Saved data entries
┌────────

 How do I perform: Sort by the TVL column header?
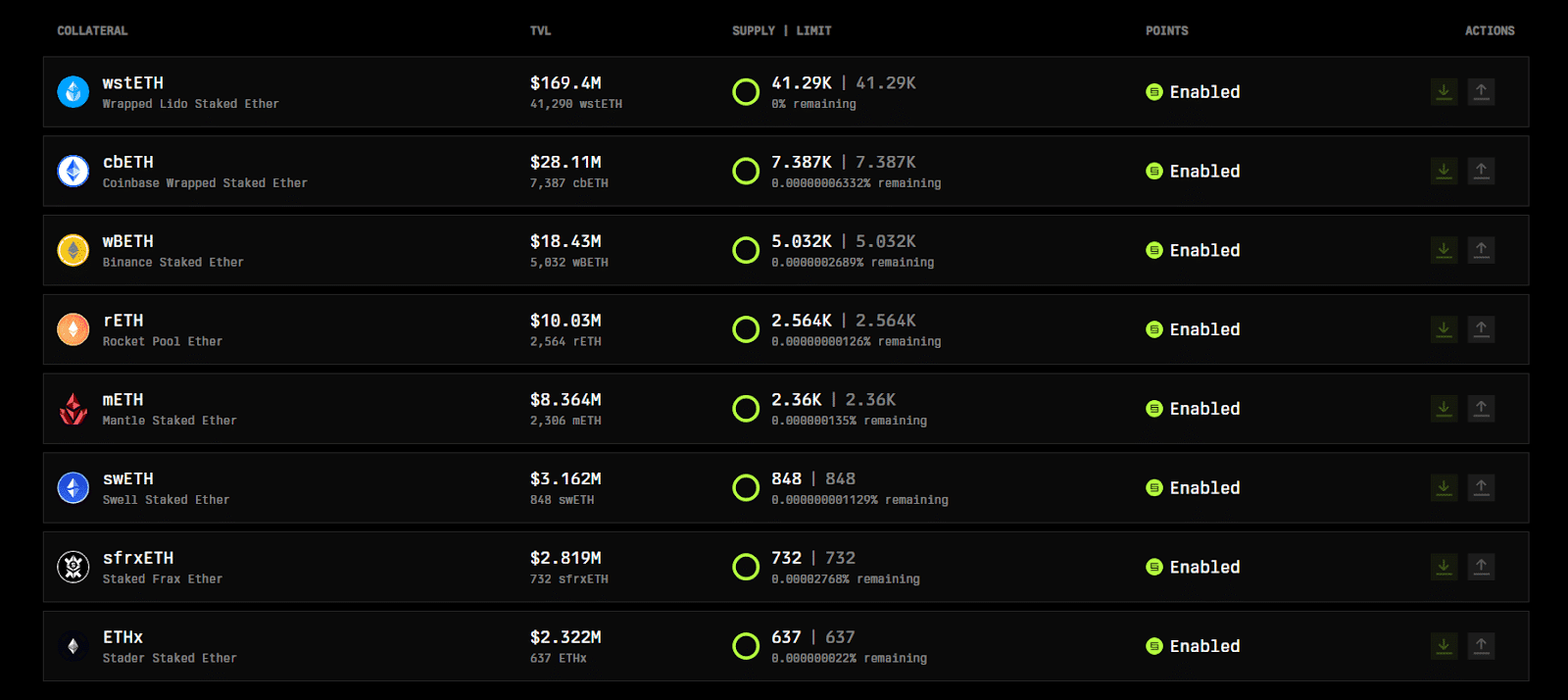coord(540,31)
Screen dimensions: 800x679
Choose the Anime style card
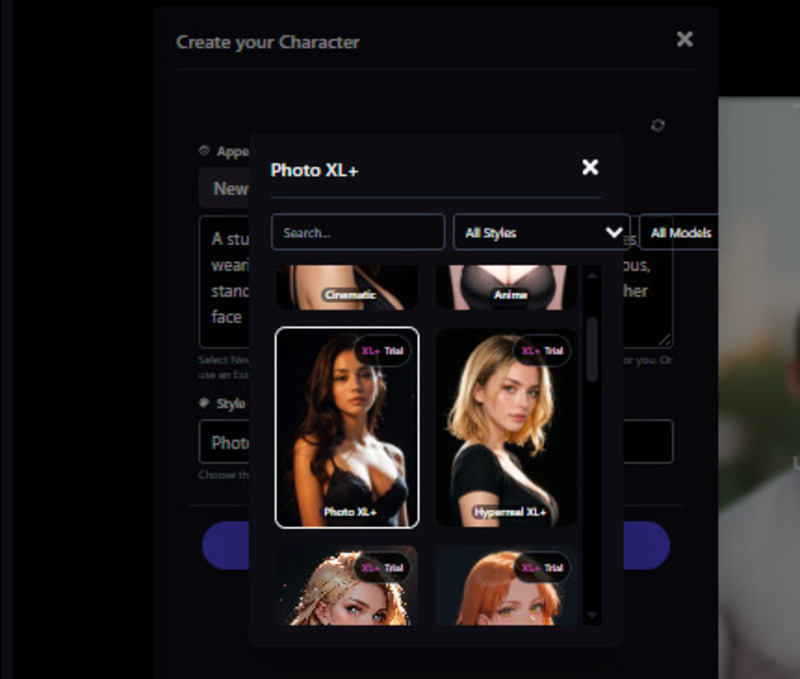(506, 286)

└────────

> _Your task_: Please write out all the data word for word, but keep every picture out.

> _Answer_:
 How do I perform: Sort by the TVL column header?
coord(540,31)
Screen dimensions: 800x679
Choose the Anime style card
(506, 286)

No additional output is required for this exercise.